Un premier principe de travail consiste à croire que c’est à l’oeuvre choisie de flécher le chemin de l’esthétique qui lui convient le mieux.


La fête comme déni de la réalité (ou) Un Carnaval triste - en noir et blanc.


Au début du spectacle, nous voyons les protagonistes de La Fausse Suivante dans un camaïeux de noir et de blanc, prolonger en Province une soirée de Carnaval commencée à Paris – on dirait aujourd’hui un « after ». Cette idée du Carnaval nous inspire. Moins sans doute par la joyeuse explosion de couleurs à laquelle on l’associe le plus souvent que par ce qu’il représente un espace–temps de licence, où le monde est mis à l’envers, et où la morale court le risque « d’être mise en de cruels embarras ». Dans le temps de la représentation, nous envisageons même ces êtres se laisser aller à une nuit blanche de plus, parce que tout simplement une noce de campagne passe à proximité, et que s’égarer ainsi de fête en fête reste sans doute le meilleur moyen de fuir une réalité angoissante, qui mériterait davantage de consistance et de maturité.


Nous chercherons à travailler sur des pulsions de jeunesse, presqu’adolescentes où chaque chose est mesurée dans son immédiateté. Nous traquerons les rouages qui conduisent les personnages à générer puis amplifier une situation sauvage, finalement très moderne, où chacun passe d’un état à un autre en un violent mouvement de yo-yo.


En l’absence de toute autorité référente (il n’y en a pas dans La Fausse Suivante), nous observerons comment ces êtres se trouvent finalement confrontés au doute, face obscure de la liberté.


Là où l’argent mène le monde…


Car voilà, dans La Fausse Suivante, nous sommes dans un temps où l’ordre ancien a vacillé et où de nouvelles valeurs tardent à s’imposer. Privé de repère, chacun, se trouve livré à sa propre intuition pour résoudre l’équation des choix à faire. Nous constatons une troublante similitude avec notre époque où les appétits qui s’expriment sont individualistes, tous aiguisés par l’obsession de l’argent, où l’amour même devient une marchandise que l’on peut « titrer », comme s’il s’agissait d’un vulgaire placement à court terme. Du plus haut au plus bas de l’échelle, tous sont capables sans le moindre scrupule, de s’en remettre au plus offrant. Les valets, n’ayant en ceci, rien à envier à leurs maîtres.

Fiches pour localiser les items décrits
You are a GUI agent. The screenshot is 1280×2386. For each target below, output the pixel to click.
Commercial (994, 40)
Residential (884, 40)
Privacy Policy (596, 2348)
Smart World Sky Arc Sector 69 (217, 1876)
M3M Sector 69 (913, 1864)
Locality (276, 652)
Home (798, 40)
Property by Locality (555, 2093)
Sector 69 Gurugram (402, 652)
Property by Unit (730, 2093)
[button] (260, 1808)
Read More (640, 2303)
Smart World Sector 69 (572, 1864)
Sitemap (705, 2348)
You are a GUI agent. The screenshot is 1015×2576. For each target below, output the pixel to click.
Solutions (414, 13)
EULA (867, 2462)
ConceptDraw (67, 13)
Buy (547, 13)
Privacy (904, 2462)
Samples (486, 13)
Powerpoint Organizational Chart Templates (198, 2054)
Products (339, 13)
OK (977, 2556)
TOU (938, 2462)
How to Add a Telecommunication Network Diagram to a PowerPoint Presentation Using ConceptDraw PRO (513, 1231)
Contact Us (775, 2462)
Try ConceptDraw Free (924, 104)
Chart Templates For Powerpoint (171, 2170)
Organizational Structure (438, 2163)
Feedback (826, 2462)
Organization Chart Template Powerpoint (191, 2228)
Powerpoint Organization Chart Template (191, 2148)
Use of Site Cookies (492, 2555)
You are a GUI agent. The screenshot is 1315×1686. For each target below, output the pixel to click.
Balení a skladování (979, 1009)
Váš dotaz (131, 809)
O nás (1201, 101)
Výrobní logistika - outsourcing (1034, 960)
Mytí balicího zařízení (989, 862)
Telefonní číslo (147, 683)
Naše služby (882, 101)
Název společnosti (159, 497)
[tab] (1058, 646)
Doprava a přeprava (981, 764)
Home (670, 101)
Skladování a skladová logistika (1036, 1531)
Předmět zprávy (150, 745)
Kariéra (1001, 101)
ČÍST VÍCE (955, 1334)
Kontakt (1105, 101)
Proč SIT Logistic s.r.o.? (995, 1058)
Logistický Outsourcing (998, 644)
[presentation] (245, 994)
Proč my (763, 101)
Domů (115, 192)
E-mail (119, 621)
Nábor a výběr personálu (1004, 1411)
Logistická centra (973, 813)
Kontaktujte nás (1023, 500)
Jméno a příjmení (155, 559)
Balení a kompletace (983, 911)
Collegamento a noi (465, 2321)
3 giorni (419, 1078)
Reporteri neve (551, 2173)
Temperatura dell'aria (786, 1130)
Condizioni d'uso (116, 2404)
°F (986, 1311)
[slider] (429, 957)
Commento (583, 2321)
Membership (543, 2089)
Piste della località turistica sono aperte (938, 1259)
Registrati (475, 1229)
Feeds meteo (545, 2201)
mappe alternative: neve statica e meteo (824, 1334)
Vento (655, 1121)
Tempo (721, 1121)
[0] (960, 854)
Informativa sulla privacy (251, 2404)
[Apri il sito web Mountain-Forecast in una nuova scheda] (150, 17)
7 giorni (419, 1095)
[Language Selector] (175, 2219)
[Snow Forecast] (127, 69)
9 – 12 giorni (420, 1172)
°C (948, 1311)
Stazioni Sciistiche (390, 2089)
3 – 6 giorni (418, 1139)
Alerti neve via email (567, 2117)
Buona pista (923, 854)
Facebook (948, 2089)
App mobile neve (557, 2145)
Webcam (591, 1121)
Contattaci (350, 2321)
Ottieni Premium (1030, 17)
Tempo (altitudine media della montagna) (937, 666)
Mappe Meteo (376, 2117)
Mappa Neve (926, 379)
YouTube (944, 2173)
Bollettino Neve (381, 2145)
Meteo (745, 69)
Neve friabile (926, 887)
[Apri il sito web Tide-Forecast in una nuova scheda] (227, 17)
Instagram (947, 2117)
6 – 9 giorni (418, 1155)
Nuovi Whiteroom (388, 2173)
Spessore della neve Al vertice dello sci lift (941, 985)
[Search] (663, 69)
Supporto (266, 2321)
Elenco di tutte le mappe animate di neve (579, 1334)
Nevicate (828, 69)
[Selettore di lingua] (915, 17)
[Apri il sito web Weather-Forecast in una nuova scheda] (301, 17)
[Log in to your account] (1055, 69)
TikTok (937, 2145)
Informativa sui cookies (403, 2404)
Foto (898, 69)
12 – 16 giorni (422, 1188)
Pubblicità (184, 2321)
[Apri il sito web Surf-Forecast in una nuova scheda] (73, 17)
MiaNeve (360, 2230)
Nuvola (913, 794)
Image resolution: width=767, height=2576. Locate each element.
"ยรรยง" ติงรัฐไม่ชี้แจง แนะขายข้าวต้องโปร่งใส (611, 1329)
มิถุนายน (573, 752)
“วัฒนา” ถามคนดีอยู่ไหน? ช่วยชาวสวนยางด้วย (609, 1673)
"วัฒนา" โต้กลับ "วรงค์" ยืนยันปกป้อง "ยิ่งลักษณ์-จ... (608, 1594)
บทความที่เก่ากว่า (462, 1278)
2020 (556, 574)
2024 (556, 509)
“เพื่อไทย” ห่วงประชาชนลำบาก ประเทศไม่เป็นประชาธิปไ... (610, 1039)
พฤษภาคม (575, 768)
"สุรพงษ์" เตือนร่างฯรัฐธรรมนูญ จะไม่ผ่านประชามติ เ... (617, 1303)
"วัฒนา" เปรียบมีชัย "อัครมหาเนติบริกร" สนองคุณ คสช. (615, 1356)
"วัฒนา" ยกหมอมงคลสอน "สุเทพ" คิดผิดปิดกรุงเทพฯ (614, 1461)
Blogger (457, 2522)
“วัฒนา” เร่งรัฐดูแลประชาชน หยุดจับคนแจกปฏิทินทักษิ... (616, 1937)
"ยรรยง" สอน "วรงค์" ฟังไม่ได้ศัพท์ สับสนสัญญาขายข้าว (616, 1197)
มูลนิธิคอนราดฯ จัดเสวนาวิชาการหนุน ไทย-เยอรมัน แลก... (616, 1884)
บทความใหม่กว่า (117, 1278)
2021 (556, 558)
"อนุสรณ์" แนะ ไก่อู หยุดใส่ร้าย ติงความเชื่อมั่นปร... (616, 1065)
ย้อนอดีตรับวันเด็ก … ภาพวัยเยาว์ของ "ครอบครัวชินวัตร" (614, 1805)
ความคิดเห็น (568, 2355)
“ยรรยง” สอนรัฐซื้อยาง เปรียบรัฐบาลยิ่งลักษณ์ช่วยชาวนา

* _Tâche courte_:
Pouvez-vous renvoyer sans aucune modification le passage du texte sur La Fausse Suivante qui commence aux mots « En l’absence de » et s'arrête après « de la liberté. » ?

* _Résultat attendu_:
En l’absence de toute autorité référente (il n’y en a pas dans La Fausse Suivante), nous observerons comment ces êtres se trouvent finalement confrontés au doute, face obscure de la liberté.